Vivo l’azienda da quando avevo 10 anni, con continuità dal 1973, il passaggio all’offshore l’ho vissuto direttamente. Prima facevamo riparazioni navali e costruzione di pezzi di ricambio per clienti come le Officine Maraldi. Il mondo cambia e se vuoi evolverti devi cambiare anche tu.
Negli anni abbiamo assistito ad un’evoluzione della meccanica, che noi abbiamo seguito, non devi essere un genio ma è necessario capire le evoluzioni. In famiglia non ci sono state obiezioni o scontri, non abbiamo modificato il nostro business, siamo sempre stati legati alla meccanica.
Il punto di svolta è stato negli anni ’80, alcuni nostri clienti sono andati in crisi, alcuni ci hanno fatto nuove richieste, o abbiamo letto correttamente una loro esigenza, a questo si è unita la nostra voglia di fare qualcosa che fosse pensato e studiato da noi.

Nelle manutenzioni navali non c’erano margini, sulle navi la vita era difficile, nel 1987 ci fu l’incidente della Mecnavi, decidemmo di uscire dal settore e cominciammo a lavorare sempre più con Saipem, ci hanno proposto di fare delle piccole cose e abbiamo creduto che un forte contenuto tecnologico potesse essere la base per il nostro futuro, abbiamo così iniziato a fare un lavoro completamente diverso e abbiamo creato l’Ufficio Tecnico.
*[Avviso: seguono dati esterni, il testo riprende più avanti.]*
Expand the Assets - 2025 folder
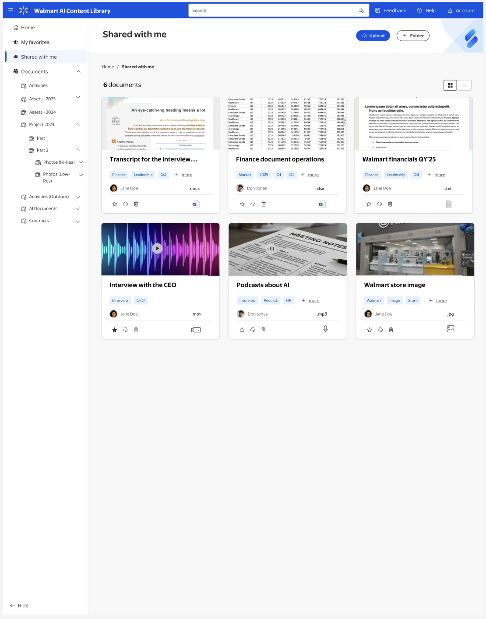point(78,98)
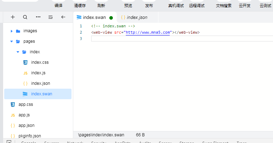The width and height of the screenshot is (273, 143).
Task: Open search with the magnifier icon
Action: 25,17
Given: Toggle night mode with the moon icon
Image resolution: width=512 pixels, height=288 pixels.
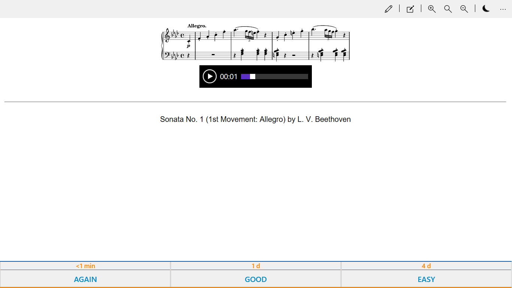Looking at the screenshot, I should [486, 9].
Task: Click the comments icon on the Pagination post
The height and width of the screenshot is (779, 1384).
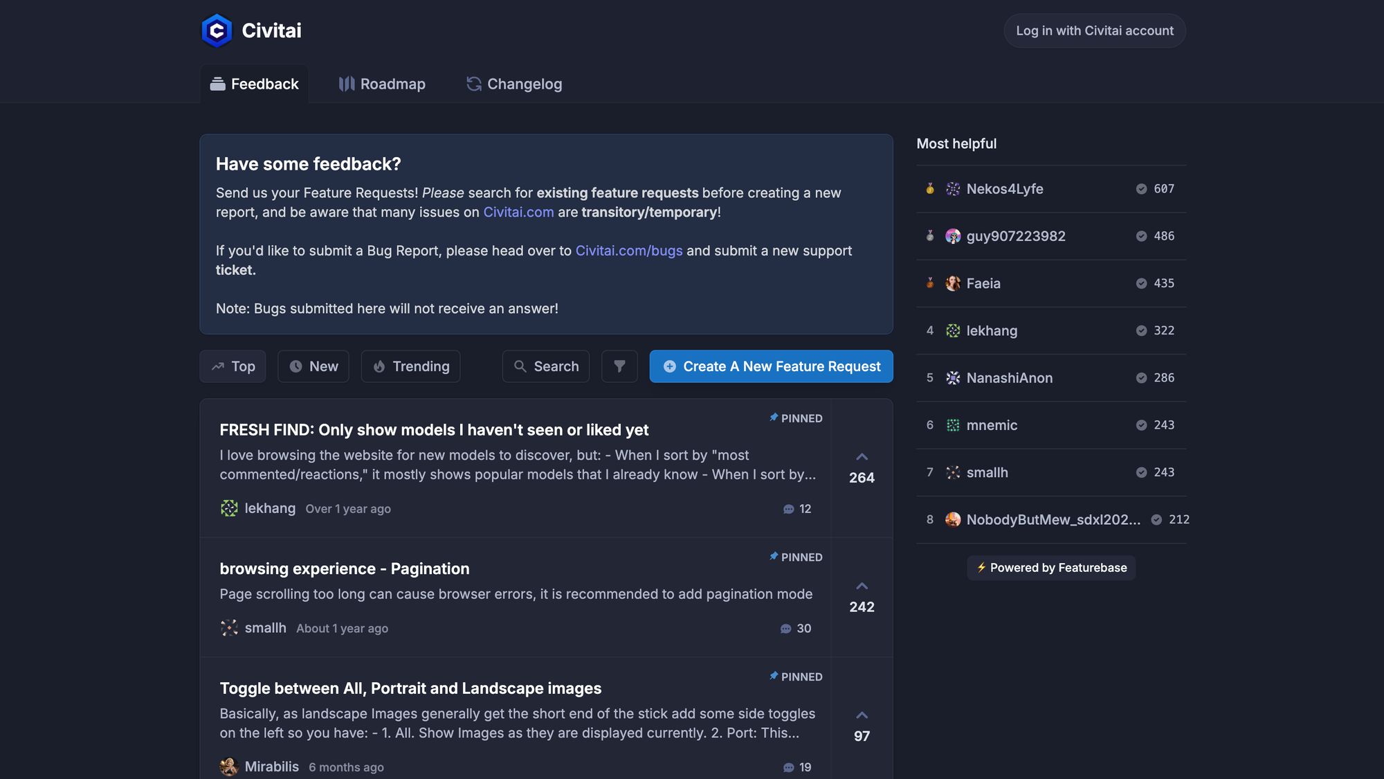Action: 785,629
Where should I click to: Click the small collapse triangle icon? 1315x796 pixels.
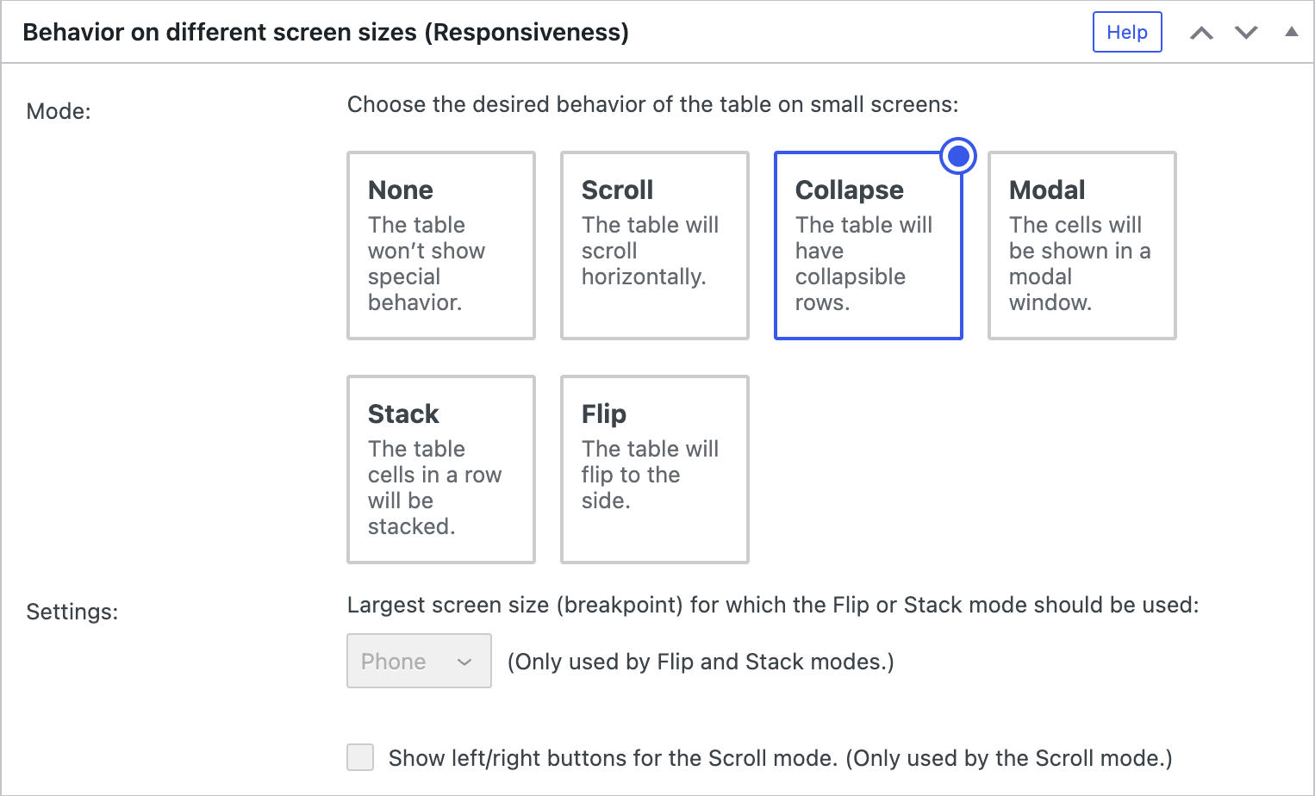pyautogui.click(x=1291, y=32)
I primi lavori sono stati semplici ma ci abbiamo creduto, con decisione.
Col tempo abbiamo saputo diversificare i clienti internazionalizzandoci sempre più.

Cosa succedeva. invece, ai reparti interni all’azienda man mano che il tipo di lavoro cambiava? I lavoratori si sono adattati o hanno avuto difficoltà in quella fase?

Non ci sono stati grossi traumi anche se in officina un po’ di malumori ci sono stati. C’erano operai specializzati che prima potevano fare le prime donne, ma le loro competenze sono diventate meno importanti, alcuni sono cambiati con noi, altri hanno scelto altre strade, altri sono entrati. Abbiamo costruito una squadra diversa.

Nei team di lavoro attuali, invece, quanto contano alcune competenze molto tecniche rispetto a quelle più umane? In che modo valutate i due tipi di skills?

Abbiamo un vizio: una base tecnologica fortissima. I clienti non ti danno il lavoro perché sei simpatico o hai il commerciale bravissimo. Conta il pedigree, conta quello che hai fatto.

Le competenze tecniche sono la cosa più importante, sono la base.

Contano però anche le doti umane, sapersi relazionare, essere propositivo, essere di stimolo. Il nostro è un lavoro di team, è importante farsi capire e comprendere, chi si trincera dietro la propria scrivania fa fatica.

 

Provando a guardare al futuro dei prossimi anni, secondo lei come cambierà il settore e quindi aziende come la sua?

Questa è un delle cose che mi cruccia di più, forse il problema più grande oggi è l’incertezza. La vita va avanti per passi, con applicazione, impegno, sacrificio, con la voglia di fare le cose.
Capire cosa avrebbe fatto l’azienda nel futuro una volta era un problema che non mi ponevo, ora ci penso a come dare un avvenire all’azienda intera, intesa come tutte le persone che ci lavorano dentro: serietà, professionalità, correttezza (coi clienti, coi fornitori, coi dipendenti), avere dei contenuti da mettere nel lavoro. Spero che siano cose che varranno ancora.

Cos’è per lei il cambiamento?

Il cambiamento oggi è una parola fin troppo abusata. Il cambiamento è un processo lungo che si fa con passione, dedizione e impegno.

Per concludere, abbiamo deciso di aprirci al dialogo con i nostri lettori e invitarli a inviarci i loro CV per la F.lli Righini: può aiutarli a capire quale candidato rappresenta per voi l’ideale?  E quale potrebbe essere un consiglio che si sente di lasciare alle nuove risorse interessate a lavorare con voi?

Credo sia necessario sposare un’idea, è necessario avere l’entusiasmo di venire a fare qualcosa che è sempre nuovo, molto spinto da un punto di vista tecnologico. Non cerchiamo chi vuole fare un lavoro routinario. È necessario avere un forte senso della curiosità, avere passione per quello che facciamo.
Quando assumo una persona guardo alla sua motivazione, alla passione per il nostro settore e alla capacità e di dialogo e confronto, non è più, se lo è mai stato, il momento del genio che non sa dialogare con gli altri.